Diakui Hafizin, menghafal hingga 30 juz baginya tidaklah mudah. Selama 8 tahun lamanya, Faizin belajar mengaji bersama teman-teman sebayanya dan mulai menyicil hafalan 5 hingga 8 ayat perhari.
Selain keterbatasan fisik, kendala lainnya ialah pendidikan. Selama ini Faizin tidak pernah duduk di bangku sekolah. Tak heran, pemuda ini cukup kesulitan memahami terjemahan Alqur'an. Apalagi saat itu ia hanya dibimbing oleh orang tuanya, Ariani.

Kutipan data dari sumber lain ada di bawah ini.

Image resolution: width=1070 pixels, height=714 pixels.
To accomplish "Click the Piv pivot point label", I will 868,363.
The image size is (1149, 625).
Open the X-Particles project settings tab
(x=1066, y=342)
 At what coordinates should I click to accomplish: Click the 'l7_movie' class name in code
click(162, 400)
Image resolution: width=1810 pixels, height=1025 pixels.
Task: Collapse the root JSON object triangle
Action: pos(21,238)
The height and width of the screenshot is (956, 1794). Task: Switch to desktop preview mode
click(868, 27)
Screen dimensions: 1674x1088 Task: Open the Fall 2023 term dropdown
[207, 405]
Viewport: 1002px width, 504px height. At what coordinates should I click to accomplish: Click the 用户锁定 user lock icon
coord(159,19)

Meski demikian, semangat meraih cita-cita seperti kawan sebayanya yang normal tidak pernah surut. Sebagai motivasi, ia memanfaatkan keahliannya sebagai pelukis kaligrafi yang dipasang di tempat strategis dan sering dilihat. Salah satunya kaligrafi yang ditulis di jam dinding.
"Untuk menterjemahkan ke dalam bahasa Indonesia saya tentu kesulitan karena tidak pernah sekolah. Beruntung ada ibu saya yang mengajarkan saya membaca," ujarnya sedih.
Sebagai penyandang disabilitas, lelaki kelahiran tahun 1989 ini tidak merasa pesimis. Meski tidak berpendidikan, namun dengan kemampuan menghafalnya kini ia diberikan kesempatan menjadi guru ngaji di salah satu pondok pesantren Al-Khair yang tidak jauh dari rumahnya.
Setiap harinya di waktu sore, Faizin selalu menghabiskan waktunya mengajar ngaji di Ponpes Al-Khair yang tidak jauh dari rumahnya itu. Dari sanalah ia dapat serpihan rupiah untuk menyambung hidup. Meskipun nilainya hanya Rp 50 ribu, namun ia bersyukur ada pemasukan.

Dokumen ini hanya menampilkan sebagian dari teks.